My mother has always loved Christmas. Ironically, I think she is more passionate about it BECAUSE she is Jewish not in spite of it. She never had Christmas trees, or Christmas presents or anything that went along with it. As a result Christmas growing up in my house was quite the affair. Often it included multiple trees, a plethora of Christmas cookies and matching, themed wrapping paper. When pressed if Santa Claus was “real” my parents would calmly explain that “when you stop believing in him, he stops coming and that is why grown-ups don’t get presents.” It was a simple, straight forward answer and one that she still sticks to today.
I know some people think that telling your children that Santa Claus is real is somehow undermining their trust in you. Personally, that feels like being the biggest party pooper on Earth. My mother is a painfully honest person. As a matter of fact, growing up she never hung our art on the fridge unless she felt it was really good. If she felt we didn’t put true effort into anything we were told so. My mother is still my harshest critic and when I need honest feedback about anything ranging from my clothes to something I wrote I know I can ask her.
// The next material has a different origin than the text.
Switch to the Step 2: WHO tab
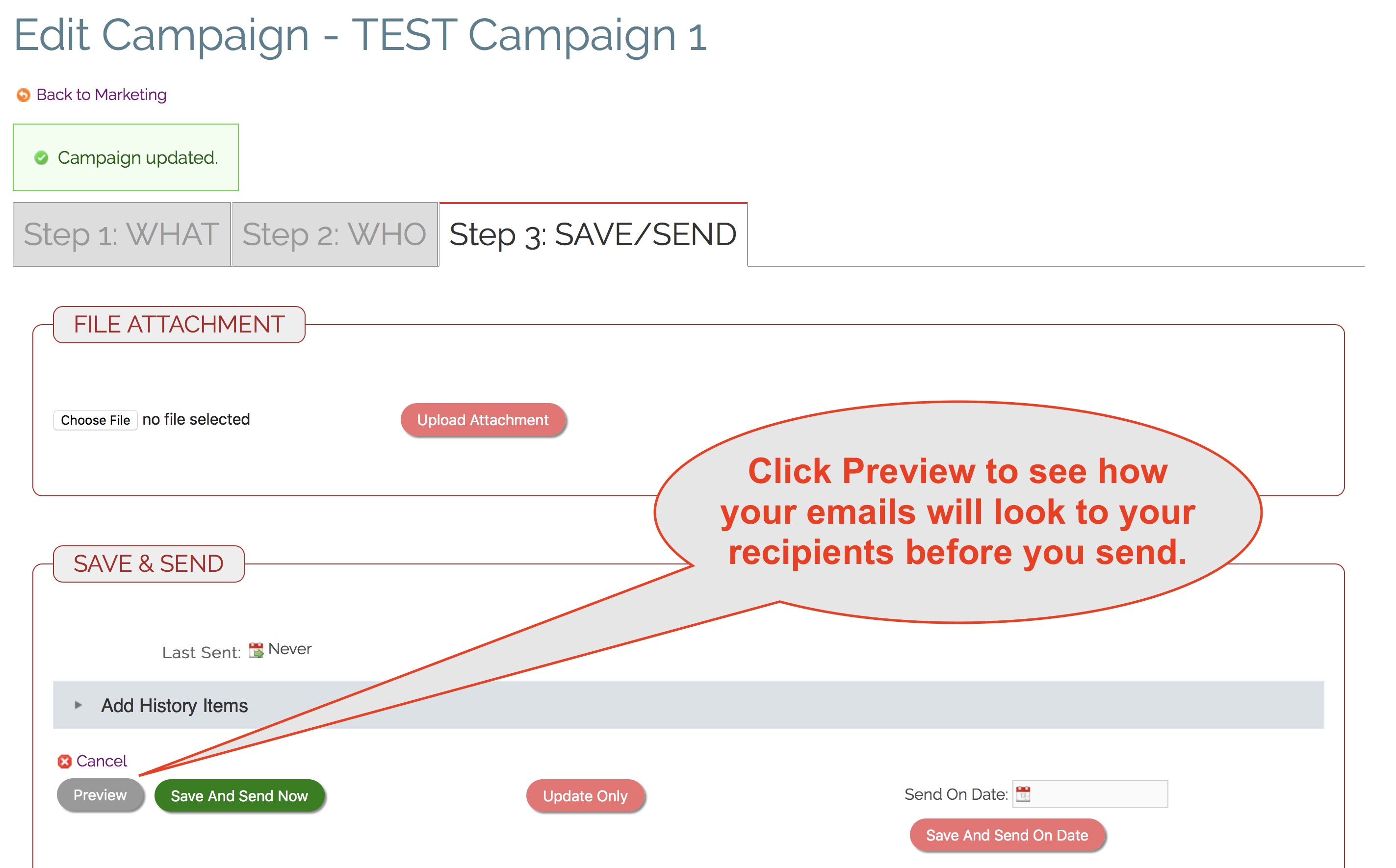Image resolution: width=1396 pixels, height=868 pixels. click(x=334, y=234)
Her telling me that Santa Claus was real for approximately five years of my entire life in no way tainted that trust or out-weighted the 33 years of her being painfully honest about everything else in my life.
In addition, I think it is funny that people zero in on Santa Claus to be truthful about. How about the fact that Jesus wasn’t actually born on December 24th? That actually Christians borrowed heavily from pagan rituals when establishing the early Christmas tradition? If we are going to be honest about Santa Claus then why stop there? Why not tell your kids that Christmas actually has very little to do with Jesus Christ but is actually a borrowed Roman holiday? If you are going to be TRULY honest, then by golly be honest, otherwise don’t be such a party pooper.
My point is that as parents, we have THOUSANDS of opportunities to build trust with our children. We have countless opportunities to show them that when it comes to the TRULY important things they can count on us to be honest. Is crushing the magic of the Christmas holiday really an integral part of the path to building trust with your children? Personally, I don’t think so.